When the rest of you are on DST it actually works better for us since our time is in sync with Pacific time now. Since most cable channels play their prime time programs for Eastern and Pacific we've got Emril now at 8:00 where it belongs instead of 7:00.


----------



## walters (Nov 18, 2005)

cabanaboy1977 said:


> I guess they think waiting an hour to turn on you porch lights helps


By about 10,000 barrels of oil per day, yes, it does (but of course it's about much more than a porch light).


----------



## cabanaboy1977 (Nov 16, 2005)

walters said:


> By about 10,000 barrels of oil per day, yes, it does (but of course it's about much more than a porch light).


True but I figure if it's not on at night it's on in the morning (ones that have light senors that is) it's still the same amount of time, just at a different times.

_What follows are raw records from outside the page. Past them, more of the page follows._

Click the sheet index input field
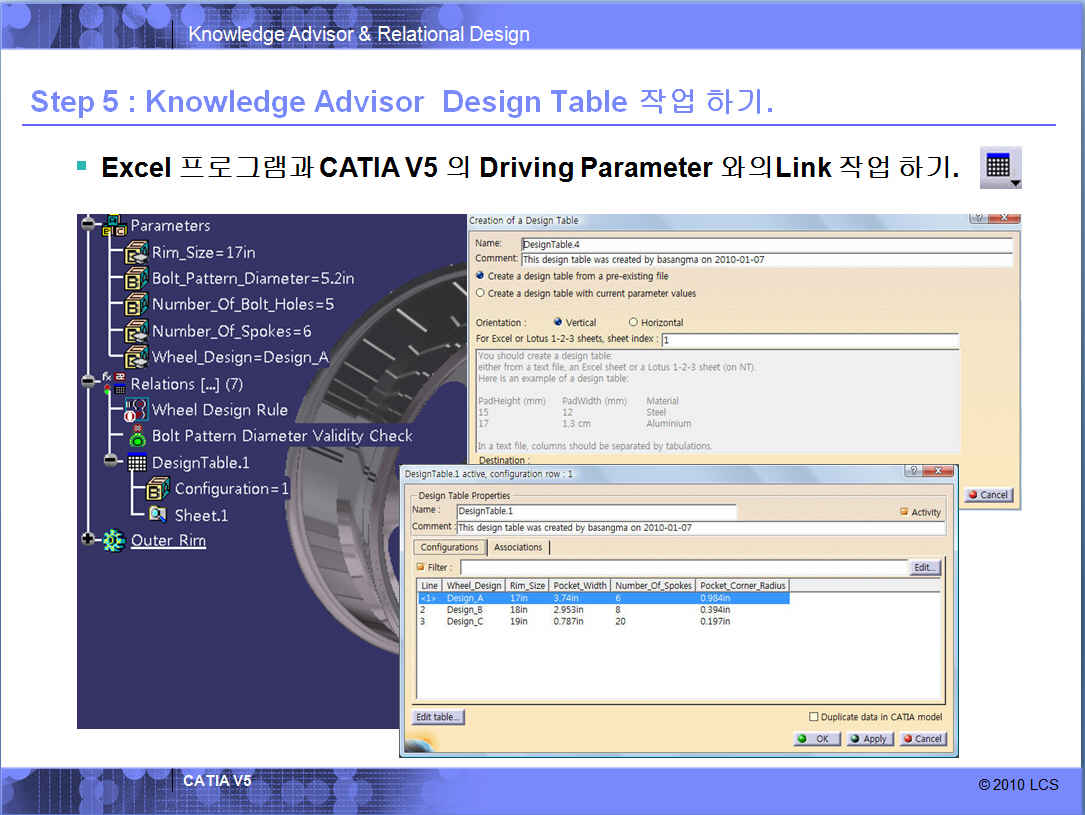 pos(810,340)
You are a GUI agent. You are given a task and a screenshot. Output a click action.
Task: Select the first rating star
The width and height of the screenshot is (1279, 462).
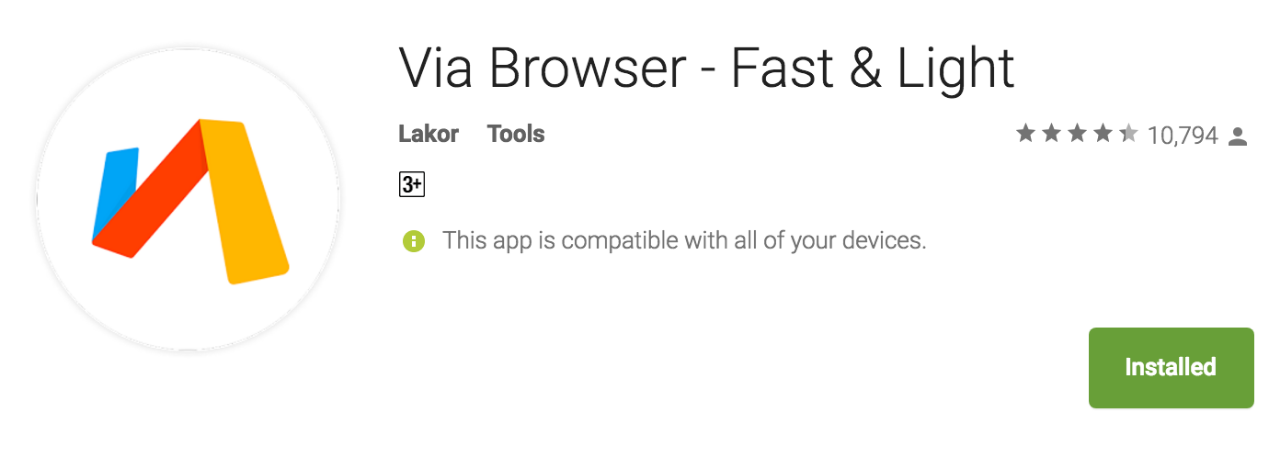coord(1025,133)
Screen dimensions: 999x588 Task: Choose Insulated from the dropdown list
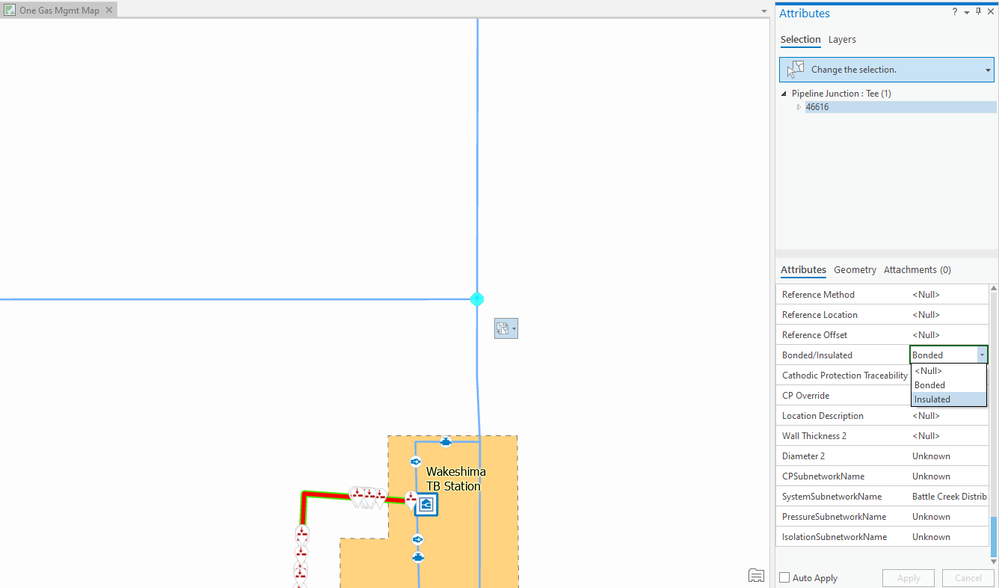[949, 399]
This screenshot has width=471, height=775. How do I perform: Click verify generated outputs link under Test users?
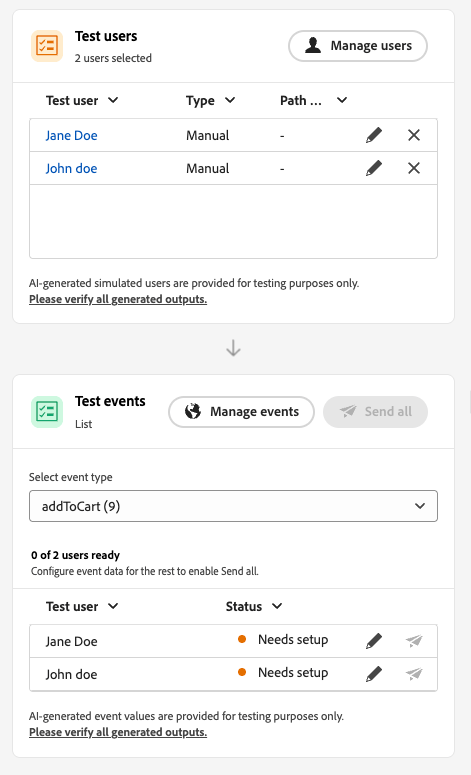tap(118, 299)
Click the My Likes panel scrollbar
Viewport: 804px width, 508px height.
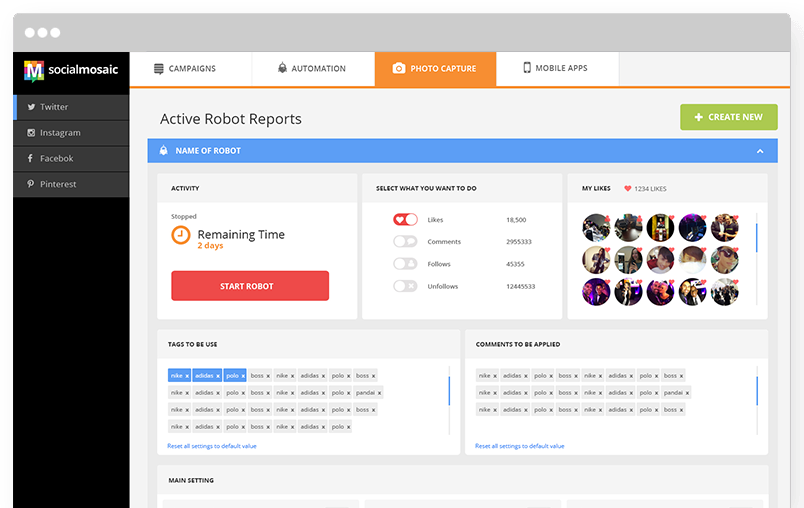pos(756,238)
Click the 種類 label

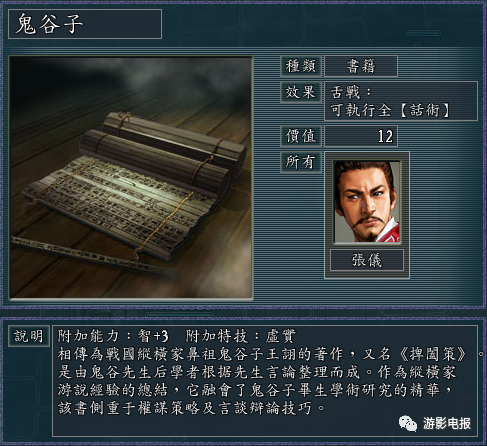[x=300, y=66]
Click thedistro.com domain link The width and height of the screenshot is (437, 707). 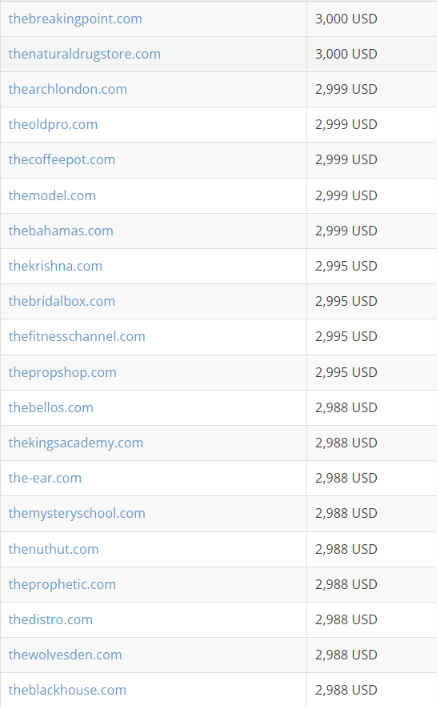[x=51, y=620]
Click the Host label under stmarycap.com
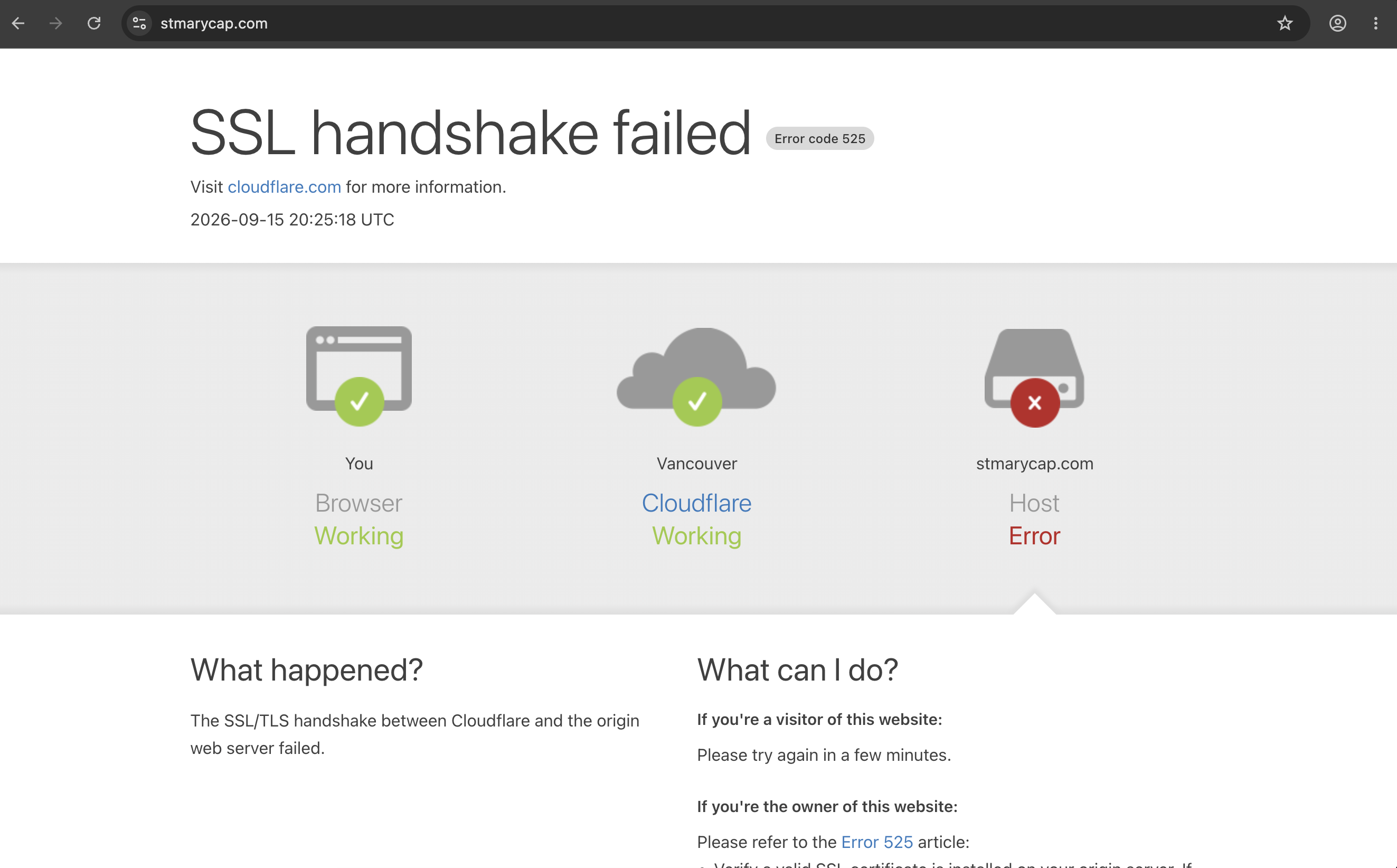The image size is (1397, 868). (x=1034, y=504)
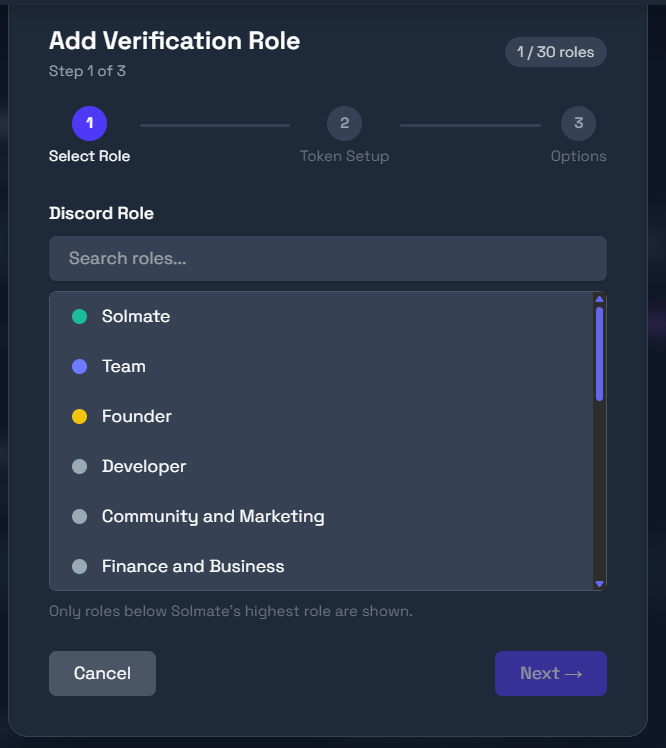This screenshot has width=666, height=748.
Task: Click the dot beside Finance and Business
Action: click(x=80, y=567)
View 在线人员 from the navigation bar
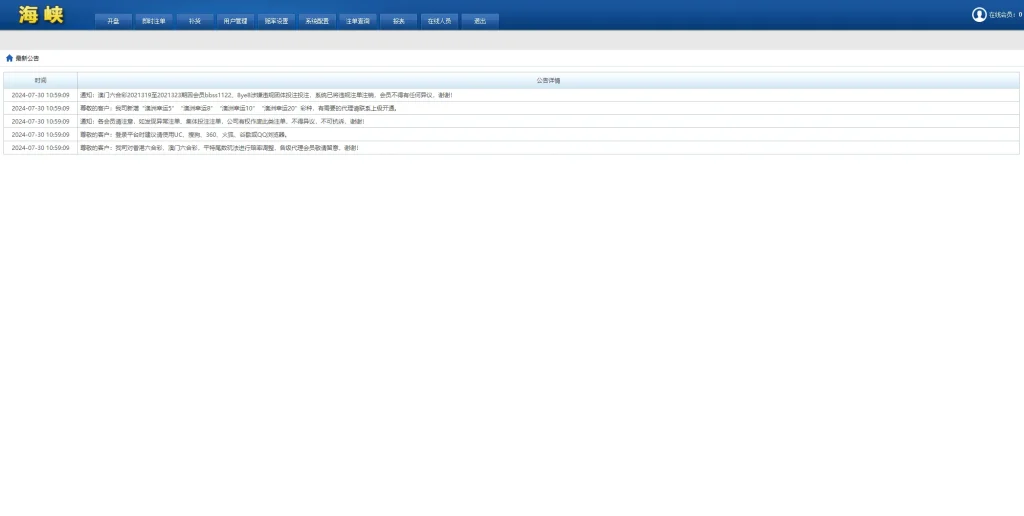This screenshot has width=1024, height=516. tap(439, 21)
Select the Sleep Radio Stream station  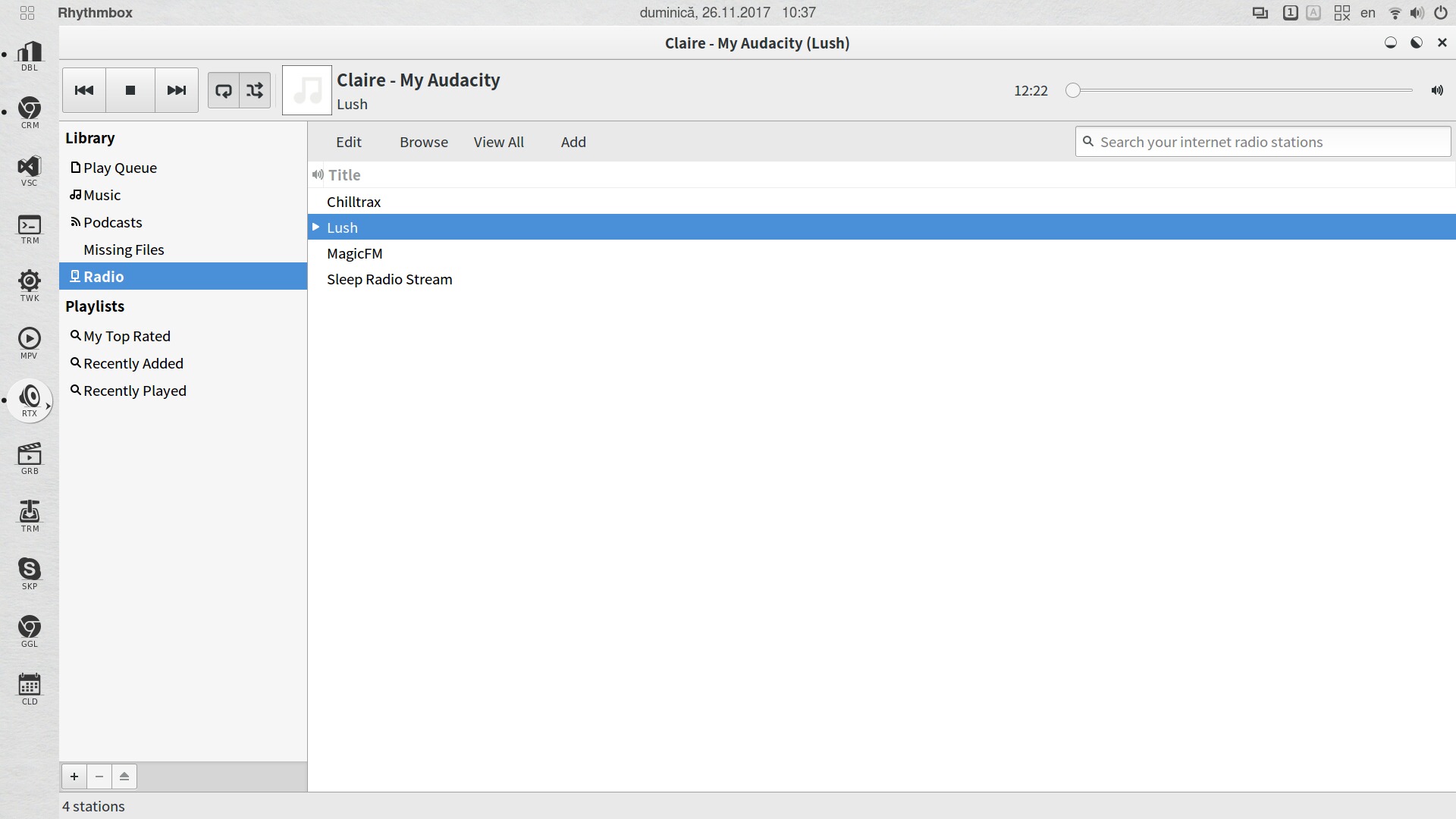point(389,279)
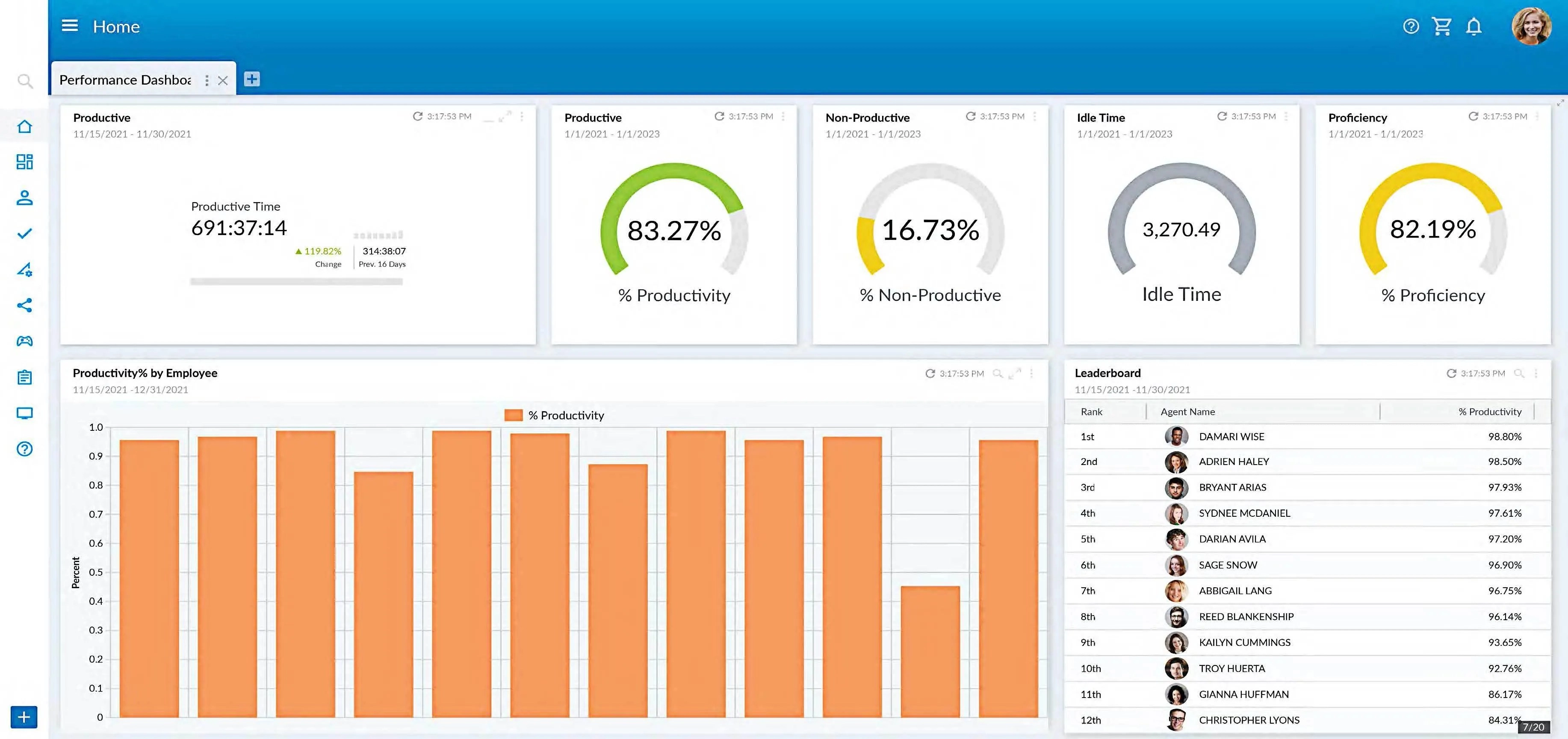Select the clipboard reports icon in the sidebar
This screenshot has width=1568, height=739.
pos(24,377)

What I really need the goverment to come to my house and get the wife an kids to remember to turn off the lights. I use to leave after them in the morning so I could turn off the lights but now I leave first and they can never remember to turn the lights off Heck most of the time at night they leave all the lights on.


----------



## Clint Lamor (Nov 15, 2005)

Well I can't say I agree with their estimates, people are at work and are also doing others things that would cause electricity to need to be used and other things of the nature. As with most things I think they estimates they are giving are very subjective and can shown to be different depending on who wants the numbers to b on their side.


----------



## pjo1966 (Nov 20, 2005)

I was away for a week and missed 5 manual recordings. Why would it change a manual recording from 12pm to 1pm? That makes no sense.


----------